By then, a table opened up and we were ushered downstairs. It was a feast for the eyes being fully immersed in the dining room. With Vicki as our guide, she pointed out the reclaimed elements, which was basically every piece in the room! Here are some highlights: the glass wall was salvaged from a DJ booth, the lights made from old chandeliers and school chairs, seats created from old Eames chairs and seatbelts and the ceiling were decoupage with vintage cookbook pages.

Finally, our mains arrived. Mussels bathed in a savory mixture of sake, tomatoes, orange and fennel was textbook good, but the hanger steak stole the show.
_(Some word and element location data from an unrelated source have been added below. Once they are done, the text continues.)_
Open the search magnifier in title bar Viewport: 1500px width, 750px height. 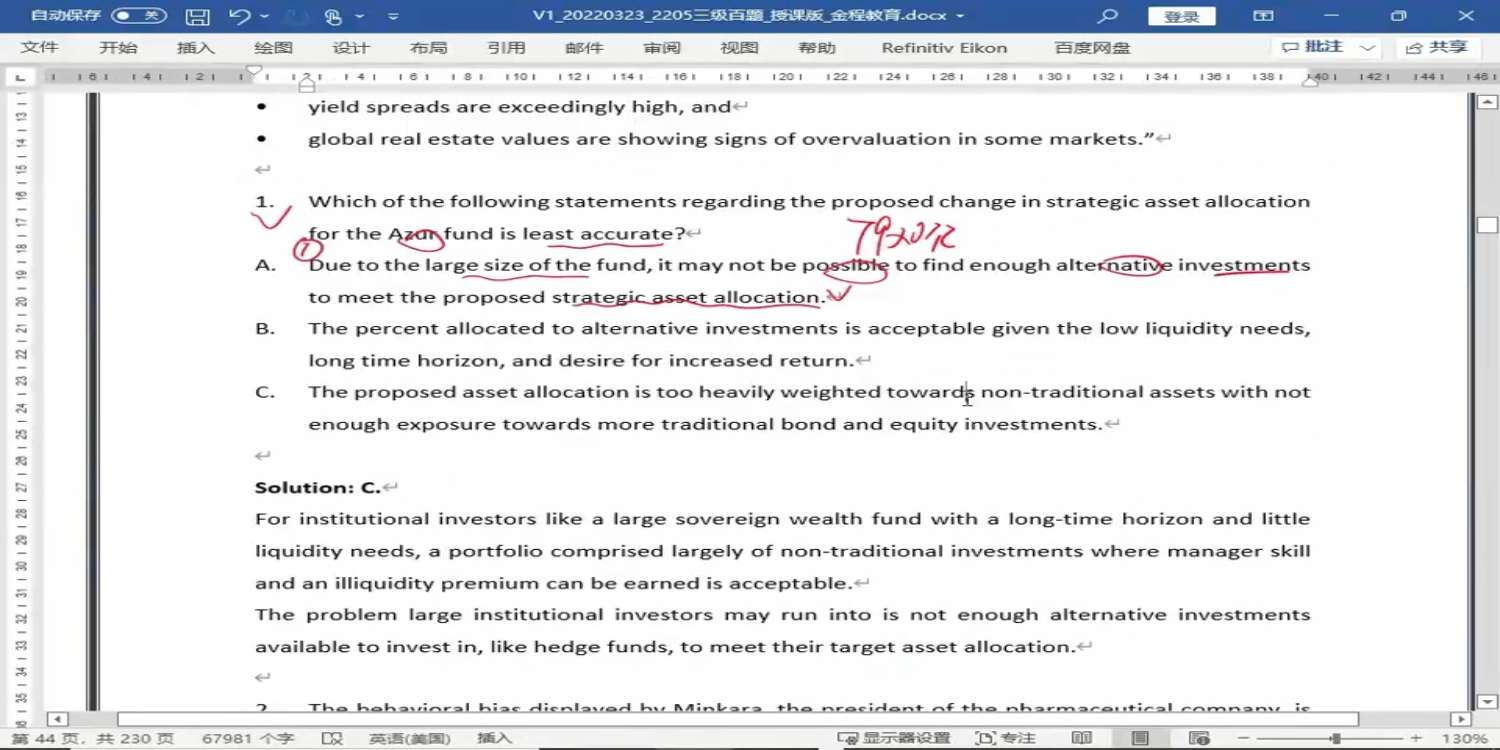point(1107,16)
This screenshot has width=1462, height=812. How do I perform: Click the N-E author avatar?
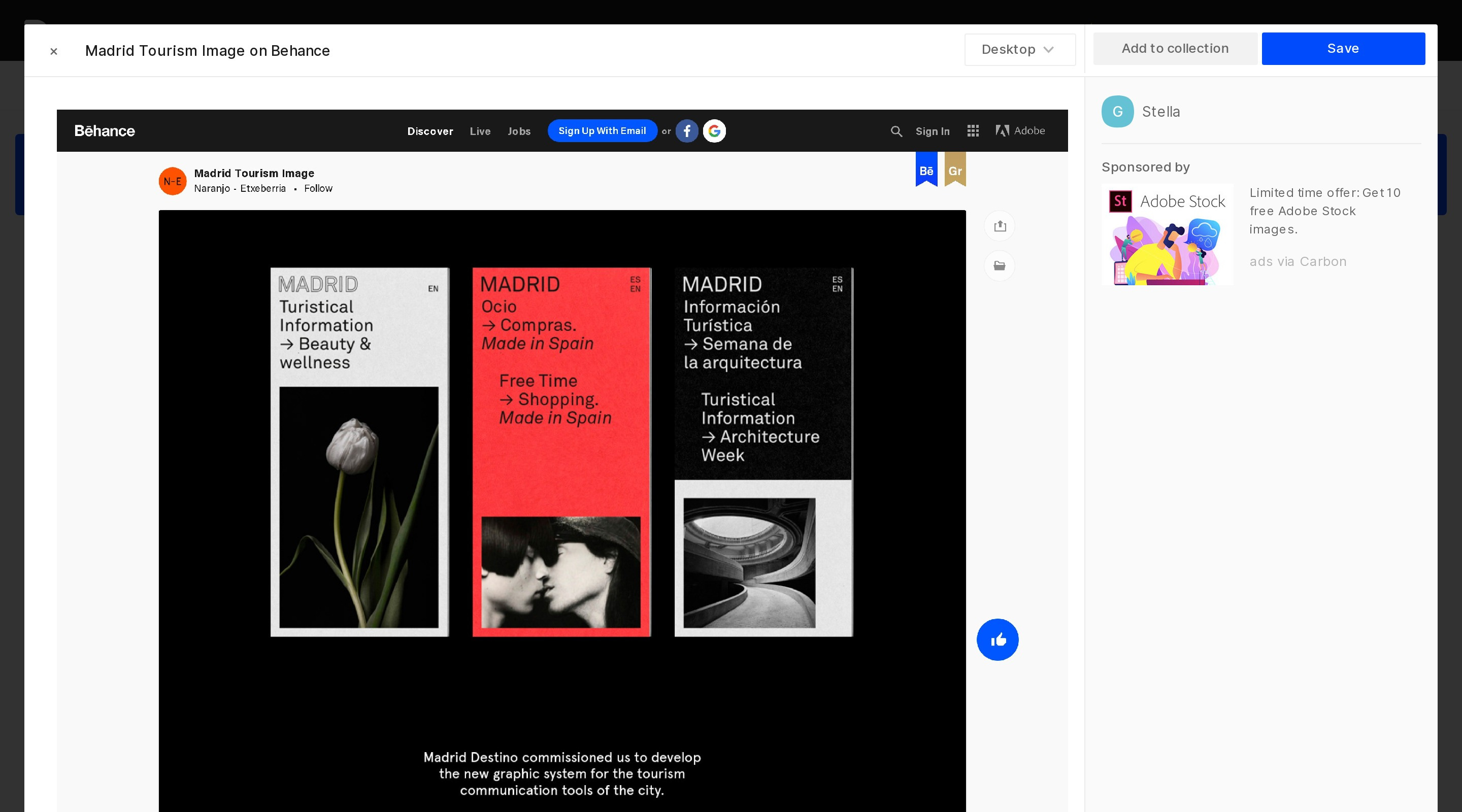coord(173,181)
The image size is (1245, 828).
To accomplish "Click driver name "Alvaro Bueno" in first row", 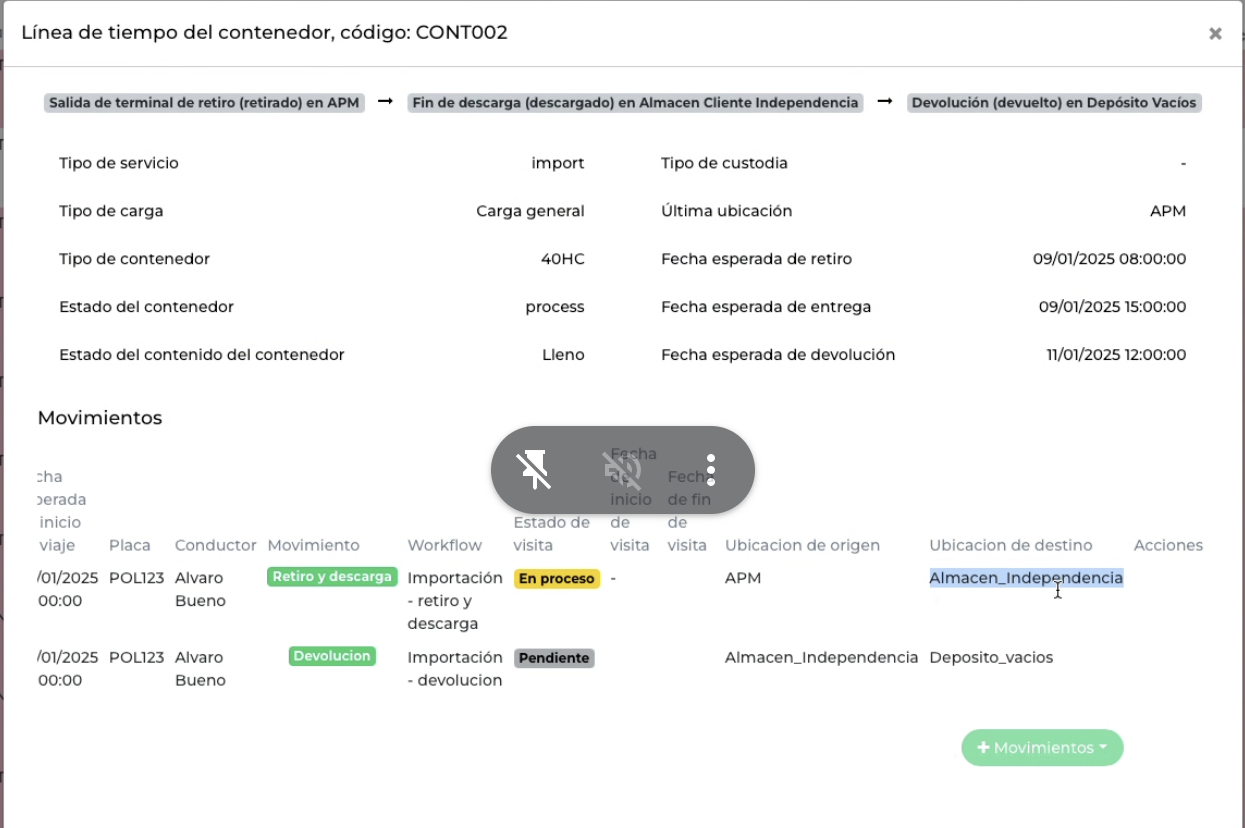I will coord(199,589).
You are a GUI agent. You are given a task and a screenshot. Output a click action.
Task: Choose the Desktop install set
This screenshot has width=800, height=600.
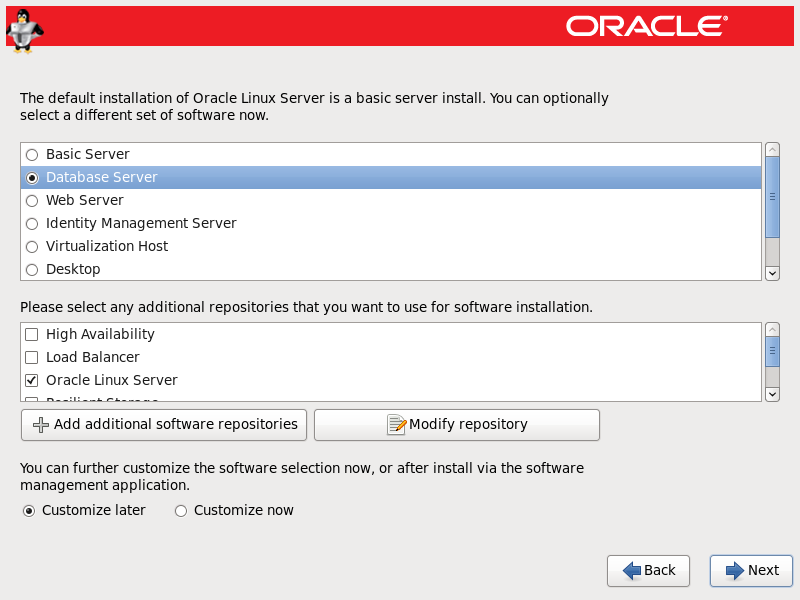point(32,270)
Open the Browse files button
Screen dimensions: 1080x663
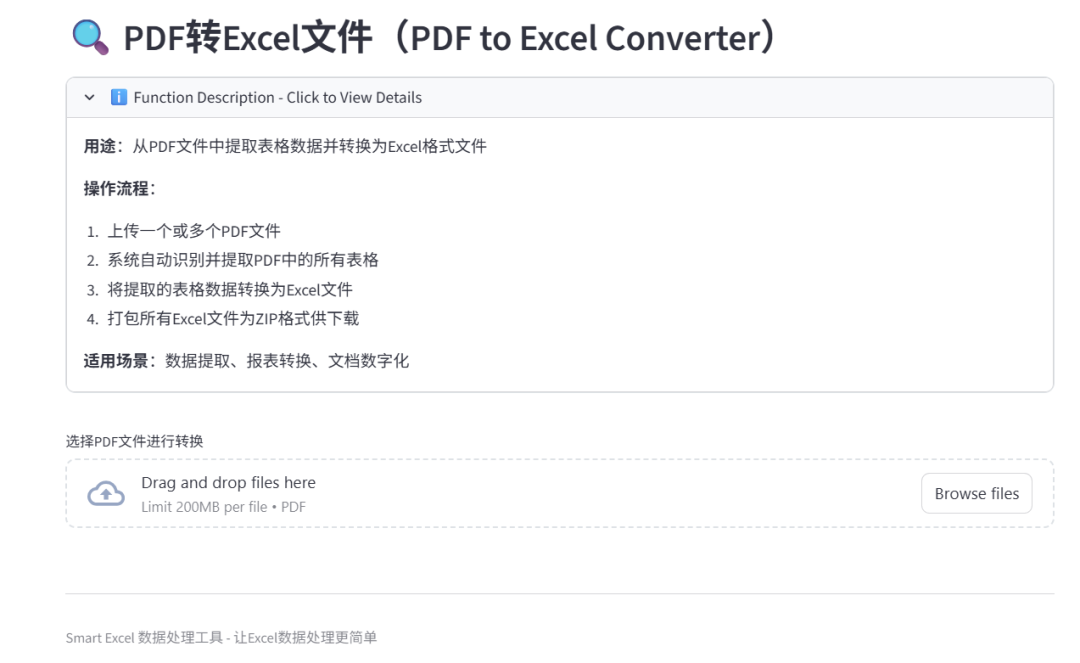(976, 494)
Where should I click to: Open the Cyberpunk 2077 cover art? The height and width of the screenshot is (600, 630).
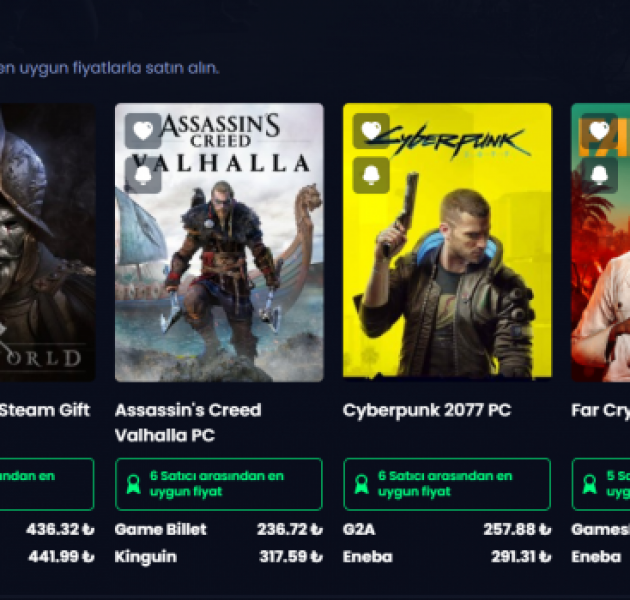tap(448, 241)
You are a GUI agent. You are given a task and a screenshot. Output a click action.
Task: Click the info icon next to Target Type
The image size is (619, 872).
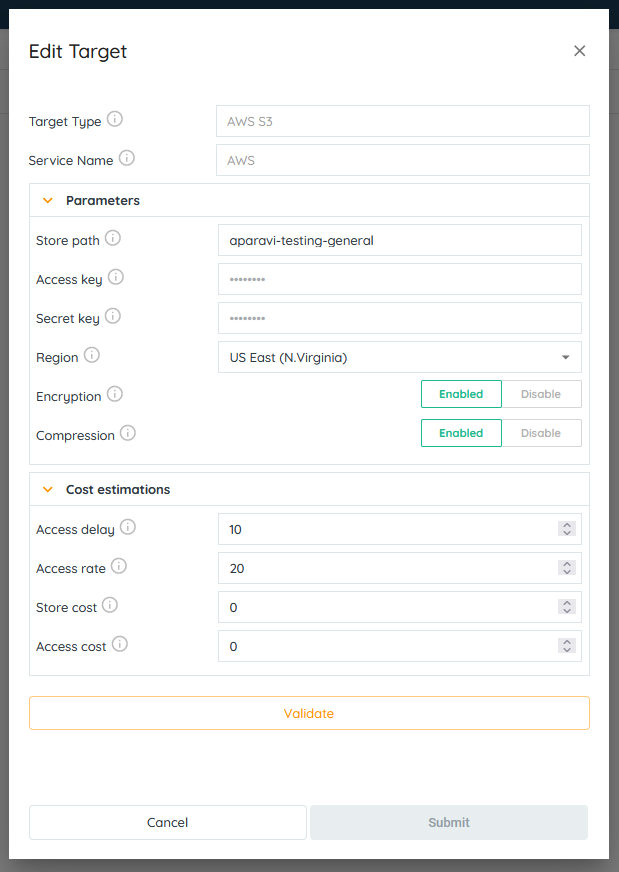pyautogui.click(x=115, y=120)
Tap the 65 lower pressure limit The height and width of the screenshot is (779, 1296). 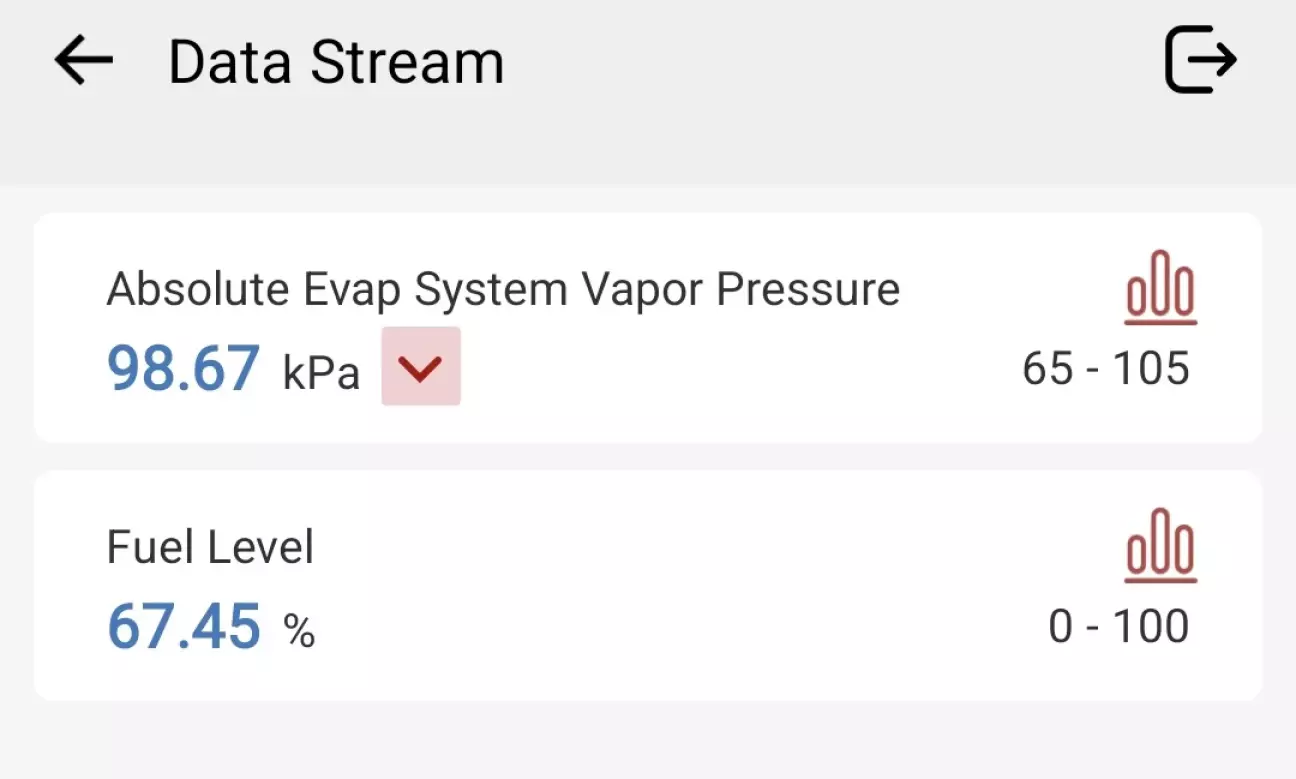1047,369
The humble cut of beef was elevated to prima dona status as it was perfectly grilled and adorned with a single caramelized yolk (made by poaching it in a solution of melted sugar and fat). When pierced, the yolk coated the slices of steak luxuriously… I am salivating just thinking about it. And it only gets better from there with the strong support cast of crispy kale and kimchi fried potatoes. It was hands down the best dish from the trip.

By then, we were ready to throw in the towel but Vicki encouraged us all to push through by sending out desserts. The first was a refreshing lime panna cotta with lychee and toasted coconut, almost like a pina colada!

The other was a grown up strawberry shortcake, was macerated berries, chantilly creme, crispy biscuit and a balsamic drizzle. The only regret I had was wishing I didn’t eat as much during the meal so I could have enjoyed it more fully.

My friends and I stumbled back the car afterwards fully sated and with grins all around. We were definitely in a state of gastrophoria.

I couldn’t have asked for a better first night in Chicago. Thank you Vicki for taking care of us and showing me Chi-town is so much more than deep dish pizza!